While there is plenty of opportunity with the iPhone, there also are some hurdles. One, for example, concerns how the iPhone operating system functions: It only allows one application to run at a time.
“You can’t run background processes on the iPhone, unlike Windows Mobile or BlackBerry which run classical operating environments,” says Steve Slezak, marketing director at mobile shopping mall and application builder Digby. “We have a location-watcher sitting in the background that is tied to our merchandising server for our BlackBerry application. If a customer who has opted in to our service is driving or walking within a 5-mile radius of a retailer in our mobile mall, I can push a coupon out to the user. You can’t do that on an iPhone.”
Keyboard conundrum
Another hurdle is iPhone’s touchscreen keyboard, which appears on the screen when the user touches a keyboard command. Every computer user is accustomed to entering information into a computer or mobile device using a hard keyboard, be it a QWERTY keyboard or a triple-tap numerical keypad found on most conventional phones. Many consumers, especially those who use smartphones with hard QWERTY keyboards, are very hesitant to trade in what is familiar and efficient for something that is foreign and potentially more difficult to use, experts say.
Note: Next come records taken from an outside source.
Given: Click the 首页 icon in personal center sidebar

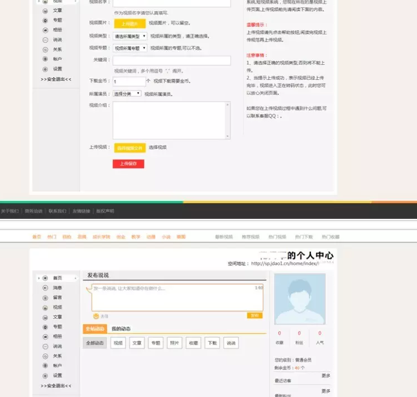Looking at the screenshot, I should (x=45, y=278).
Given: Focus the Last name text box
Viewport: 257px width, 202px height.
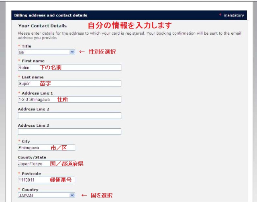Looking at the screenshot, I should pos(69,84).
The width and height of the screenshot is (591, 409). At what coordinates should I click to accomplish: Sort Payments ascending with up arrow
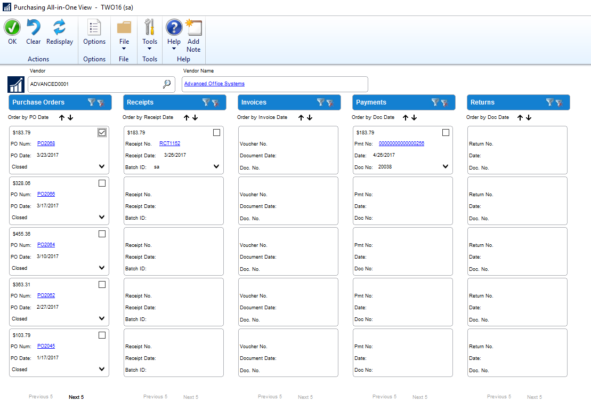[x=406, y=117]
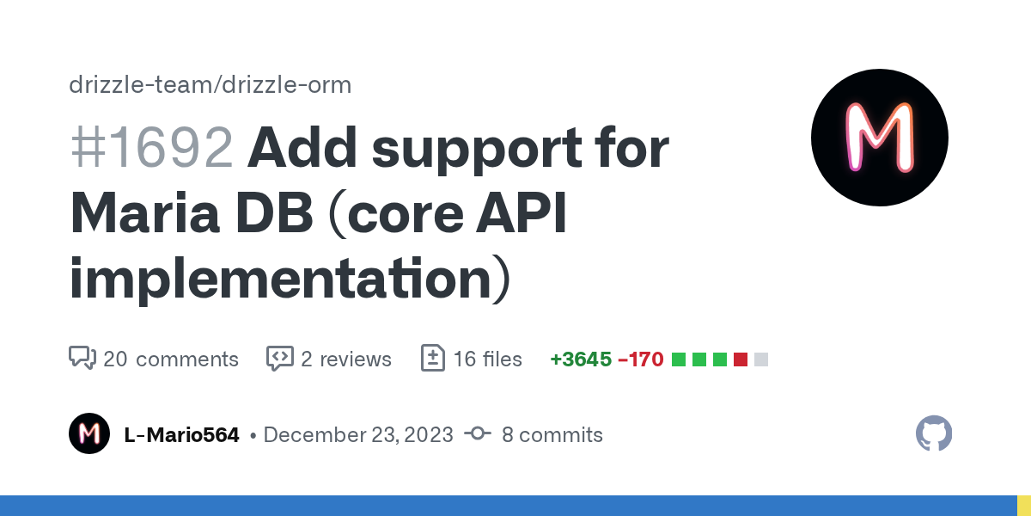Open the drizzle-team/drizzle-orm repository path
Image resolution: width=1031 pixels, height=516 pixels.
tap(210, 85)
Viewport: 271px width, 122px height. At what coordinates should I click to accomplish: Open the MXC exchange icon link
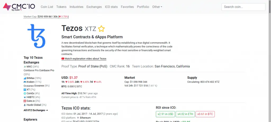[x=25, y=67]
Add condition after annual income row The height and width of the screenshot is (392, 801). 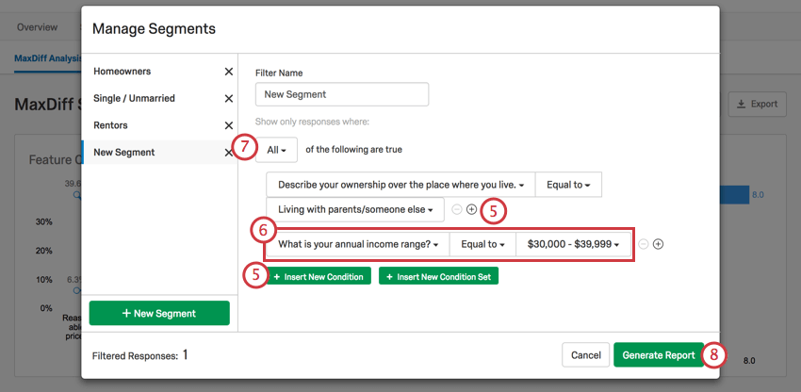pyautogui.click(x=659, y=244)
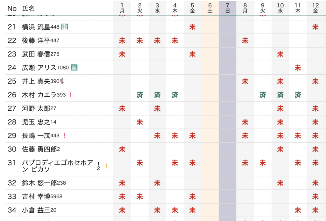Select the 済 mark for 木村 カエラ on day 11
Screen dimensions: 326x221
pos(298,95)
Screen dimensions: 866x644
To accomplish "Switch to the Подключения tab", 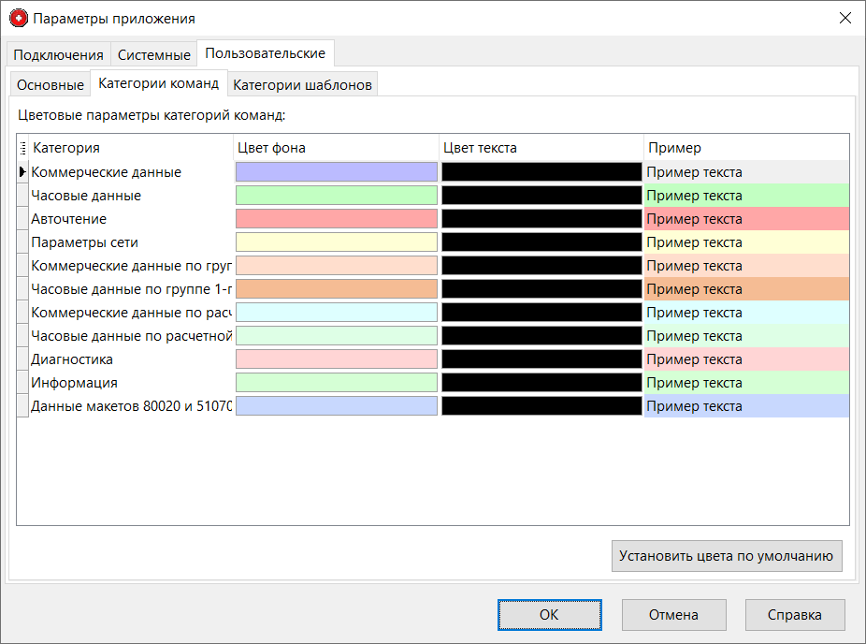I will click(x=58, y=55).
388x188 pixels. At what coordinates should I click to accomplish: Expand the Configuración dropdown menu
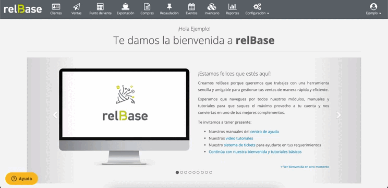[x=257, y=9]
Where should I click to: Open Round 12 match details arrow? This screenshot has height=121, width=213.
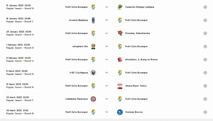pyautogui.click(x=205, y=33)
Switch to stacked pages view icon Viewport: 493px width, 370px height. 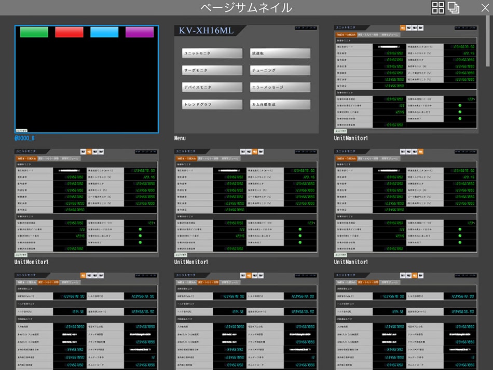(x=454, y=7)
“People are very used to having hard keyboards and seem to have a difficult time with the touchscreen keyboard. It’s one thing to place your finger on an item on a web page to zoom in; it’s another to type in a lot of information,” Slezak says. “Touchscreen is unnatural for people today. For merchants this is important because e-commerce is a typing-sensitive process.”
What’s more, the new T-Mobile G1 smartphone, with features and functions that mirror those of the iPhone, includes a touchscreen and a hard QWERTY keyboard (which slides out from the middle of the device, thus allowing for virtually the same screen size as the iPhone). So consumers looking for an advanced smartphone that enables full-page web browsing that isn’t limited to touchscreen data entry now have an alternative to the iPhone.
But to accommodate iPhone users, and move in the direction of 1-click buying on mobile devices to reduce almost all data entry for users of any mobile device, some retailers in m-commerce are trying to work around a keyboard all together. Digby has made as many steps as is possible in its ordering process require only one touch. To enter shipping information, for example, a couple of one-touch steps acquires data from the iPhone’s address book application database and inserts it into the appropriate order form fields.
Amazon.com goes a step further: It has enabled pure 1-click buying for any phone. Once a mobile user enters his Amazon.com user name and password once, and then registers his phone number with the e-retailer via the mobile web, the device is then authorized to make 1-click purchases, which use default payment, billing and shipping information from the e-commerce site.
Every smartphone presents e-retailers in m-commerce with hurdles to jump. But smartphones are where the action is in mobile web browsing and m-commerce. And while the iPhone brings advanced functionality to the table, it’s important to remember that it’s just one more device option among many, experts say.
“Consumers are starting to latch on to mobile web browsing, and the iPhone is pushing this trend,” says Greengart of Current Analysis. “But it’s important not to get carried away by iPhone hype.”
What the iPhone can take credit for is raising consumer awareness about smartphones and mobile web browsing, and pushing the market to embrace greater functionality on mobile devices.
“Since the iPhone launched, we have seen a lot of the other phone manufacturers launch more powerful devices. The iPhone has accelerated the trend toward more advanced smartphones,” says Hall of Amazon.com. “This is great for customers—the better the experience they can have when out and about, the better the experience we can put on their devices.”